:: Text passage ::

The statutes of these States, though differing from each other as regards the comprehensiveness of their provisions, are all of the same general character and relate almost exclusively to the points that have been mentioned. To reproduce them in full would result only in unnecessary duplication and detail. Their scope and character may be fully seen from the following summary:

Colorado, Kentucky, Maine, Massachusetts, Michigan, Minnesota, Missouri, Ohio, Rhode Island, Vermont, Washington, and Wisconsin require all frogs, switches, and guard rails to be securely blocked or guarded in such a way that persons can not get their feet caught in them.

Connecticut, Illinois, Iowa, Massachusetts, Michigan, Mississippi, Nebraska, New York, and Ohio make it obligatory upon railway companies to equip certain classes or all of their cars with automatic couplers of such a character that the coupling is accomplished by contact, or at least in such a way that it is not necessary for the employees to go between the cars. These provisions vary considerably in character in the different States, some requiring all cars, both passenger and freight, to be so equipped, while others require only freight cars. In some this requirement relates only to new cars and in others to all cars, a time limit being fixed within which the change from the old to the new system must be made. It is unnecessary to bring out these differences more definitely, as the Federal Government has, as will be seen, fully covered this point in its law which relates to all the States.

:::

▶ **Exercises**
a - Answer these about the passage on state railway statutes:
(i) How must frogs, switches, and guard rails be secured in the first group of states?
(ii) What must railway companies in the second group of states equip their cars with?
(iii) Which government does the passage say has fully covered the coupler point in a law relating to all the States?
b - List every railway fixture that the passage on state railway statutes says must be securely blocked or guarded.
c - Reproduce the part of the passage on state railway statutes starting at "The statutes of" and ending at "caught in them.".
The material that follows comes from a separate source.

:: Information shown ::

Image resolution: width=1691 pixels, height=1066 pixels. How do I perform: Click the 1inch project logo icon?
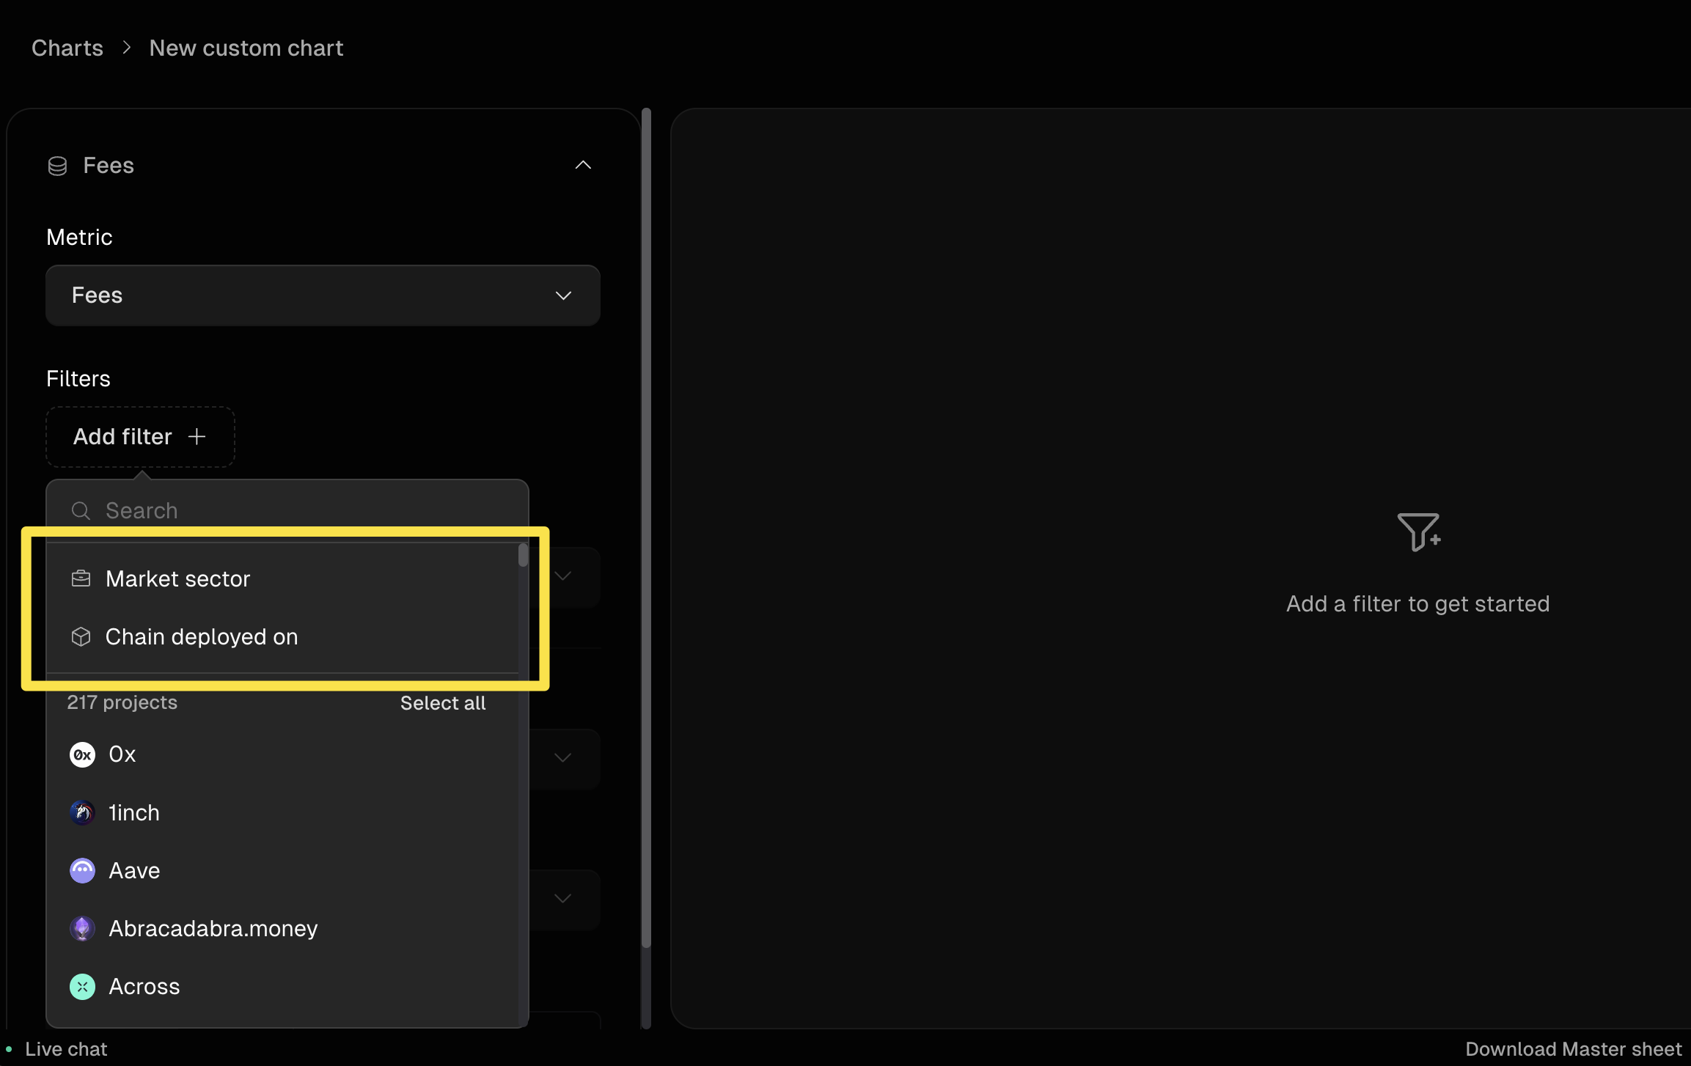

:::

▶ **Exercise responses**
a -
(i) They must be securely blocked or guarded so that persons can not get their feet caught in them.
(ii) Automatic couplers that couple by contact, or at least so that employees need not go between the cars.
(iii) The Federal Government.

b -
- Frogs
- Switches
- Guard rails

c -
The statutes of these States, though differing from each other as regards the comprehensiveness of their provisions, are all of the same general character and relate almost exclusively to the points that have been mentioned. To reproduce them in full would result only in unnecessary duplication and detail. Their scope and character may be fully seen from the following summary:

Colorado, Kentucky, Maine, Massachusetts, Michigan, Minnesota, Missouri, Ohio, Rhode Island, Vermont, Washington, and Wisconsin require all frogs, switches, and guard rails to be securely blocked or guarded in such a way that persons can not get their feet caught in them.